**Material supplied**
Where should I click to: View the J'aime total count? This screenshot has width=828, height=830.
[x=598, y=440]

---

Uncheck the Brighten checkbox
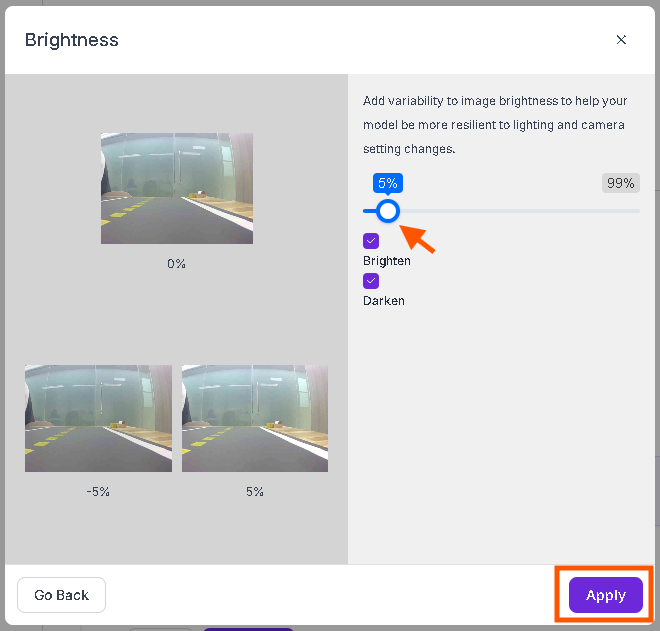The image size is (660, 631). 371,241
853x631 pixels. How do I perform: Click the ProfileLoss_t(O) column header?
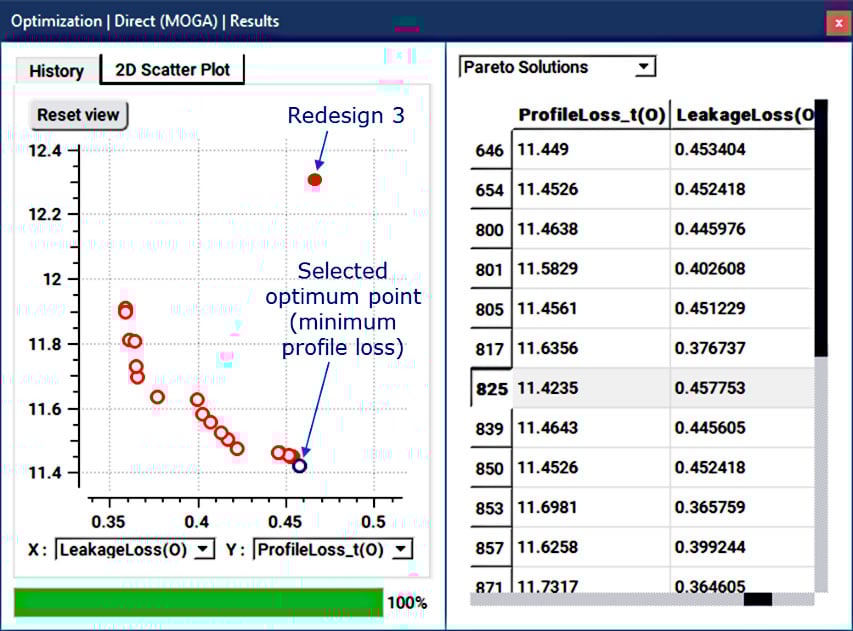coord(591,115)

**Task details**
Rewrite the material between the lines holding "853x631 pixels. How" and "coord(591,115)", inclusive, and include the requests. Multiply every coordinate in the answers by 1.45 and round each result to a whole number, with halves rounding up. Leave numbers in the requests unchanged, output only these lines, and omit the pictures.

**Solution**
853x631 pixels. How do I perform: Click the ProfileLoss_t(O) column header?
coord(857,167)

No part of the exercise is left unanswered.